Over time these graphic visualizations have evolved into so-called story reel, or animatic, with an equally crude and primitive look (which is often a feature of concept art), but which also apply editing, music and sometimes even movements of room.

This passage has now become an integral part of the production process, so much so that today the concept artists are used to direct the work of the writers and directors, and then later become illustrations to assist the marketing of the project, develop an audience and even attract lenders.

Think of Star Wars for example: during production, Lucas Films engaged in concept artists to design space shuttles and famous lightsabers, and then illustrators to create the compositions, rich in detail and with the right light choices, which they were printed on the posters or on the covers of videotapes.

Another case is that of videogames: a concept designer creates the characters, the vehicles, the environments, deciding their appearance so that it adapts to the needs of the story, while the drawings that are displayed on the loading screens of the various levels are probably made by illustrators.

The ability of these artists, therefore, can even depend on the success or otherwise of a product.

This is because words and language are certainly powerful tools, but sometimes they are not enough: it is our senses, and in particular sight, that allow us to perceive scenes and objects, to build our image of the world.

Illustration and concept art: the differences

Illustrator and concept artist are therefore two different twins.

The concept artist must take into consideration aspects of the environment, of the movement of the characters and their history: elements of context that go beyond the single static and instantaneous image, but which can serve as a transition to the following scenes.

An illustrator does not necessarily need to evaluate all these external mechanics, if the drawings he makes are not meant to be arranged in a progressive series.

Another difference concerns the three-dimensionality: a concept artist visualizes the world that surrounds his subjects, knows the surrounding environment, even what is not seen in the image.

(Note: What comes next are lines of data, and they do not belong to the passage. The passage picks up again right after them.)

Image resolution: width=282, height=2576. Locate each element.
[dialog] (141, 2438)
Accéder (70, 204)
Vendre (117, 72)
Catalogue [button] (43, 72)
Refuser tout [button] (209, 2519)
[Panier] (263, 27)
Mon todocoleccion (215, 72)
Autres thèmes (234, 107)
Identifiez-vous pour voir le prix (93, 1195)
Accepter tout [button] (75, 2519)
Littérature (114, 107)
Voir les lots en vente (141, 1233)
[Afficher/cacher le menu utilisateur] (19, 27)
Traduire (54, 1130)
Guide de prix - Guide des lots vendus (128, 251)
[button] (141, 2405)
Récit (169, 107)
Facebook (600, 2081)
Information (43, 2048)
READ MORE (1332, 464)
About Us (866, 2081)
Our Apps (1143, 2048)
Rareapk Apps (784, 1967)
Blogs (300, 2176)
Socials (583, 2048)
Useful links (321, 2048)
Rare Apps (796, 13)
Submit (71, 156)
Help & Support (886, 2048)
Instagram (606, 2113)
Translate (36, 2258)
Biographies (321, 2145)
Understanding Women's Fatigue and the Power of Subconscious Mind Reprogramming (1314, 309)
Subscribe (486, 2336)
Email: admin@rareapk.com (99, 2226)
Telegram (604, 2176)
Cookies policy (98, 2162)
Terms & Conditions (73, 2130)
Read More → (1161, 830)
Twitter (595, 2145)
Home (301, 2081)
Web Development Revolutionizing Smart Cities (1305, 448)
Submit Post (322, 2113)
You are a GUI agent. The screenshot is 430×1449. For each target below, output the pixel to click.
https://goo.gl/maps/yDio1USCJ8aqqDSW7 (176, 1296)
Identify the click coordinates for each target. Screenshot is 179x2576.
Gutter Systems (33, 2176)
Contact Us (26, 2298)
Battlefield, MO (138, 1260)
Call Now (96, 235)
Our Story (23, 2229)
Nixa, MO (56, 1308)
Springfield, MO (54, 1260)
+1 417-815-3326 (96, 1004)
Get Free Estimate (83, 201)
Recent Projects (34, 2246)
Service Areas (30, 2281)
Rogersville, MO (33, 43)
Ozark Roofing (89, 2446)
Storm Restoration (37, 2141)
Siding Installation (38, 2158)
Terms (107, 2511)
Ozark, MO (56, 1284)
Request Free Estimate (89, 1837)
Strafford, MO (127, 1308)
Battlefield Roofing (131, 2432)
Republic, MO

When he draws the exterior of a building, for example, he must also imagine the appearance that will have his entrance seen from the interior rooms, or from above.

Should I call an illustrator or a concept artist?

We have therefore seen that the two fields differ from each other, even if the process of designing the illustration and that of the concept art share common methodologies and skills, such as the anatomical drawing, the perspective, the composition of the scene, the theory of color and even the most modern tools, such as digital painting.

So in which cases a company or a private individual wishing to commission an image should address an illustrator and in which to a concept artist?

The illustration is used when you want to communicate a message, a story or a central idea with an attractive design or painting, or that evokes an emotional response to the target audience.

For example, an illustration is the one that will be printed on the poster for a film, or on a T-shirt, on the cover of a CD or a book, or on a greeting card, not to mention the mascots or logos for society.

Instead, when you want to create or conceptualize from the outside characters, costumes, scenes, environments, architectures, products or machines that do not yet exist, you need a concept artist. It will be a professional figure of this type to draw objects such as clothes, vehicles, toys or weapons, which must then be used in real life or even in fiction.

The fields of application of these artists are still the most disparate: from books to magazines, from corporate communication to user interface, from movies to videogames, from animations to comics, from fashion to advertising, from architecture to mobile apps.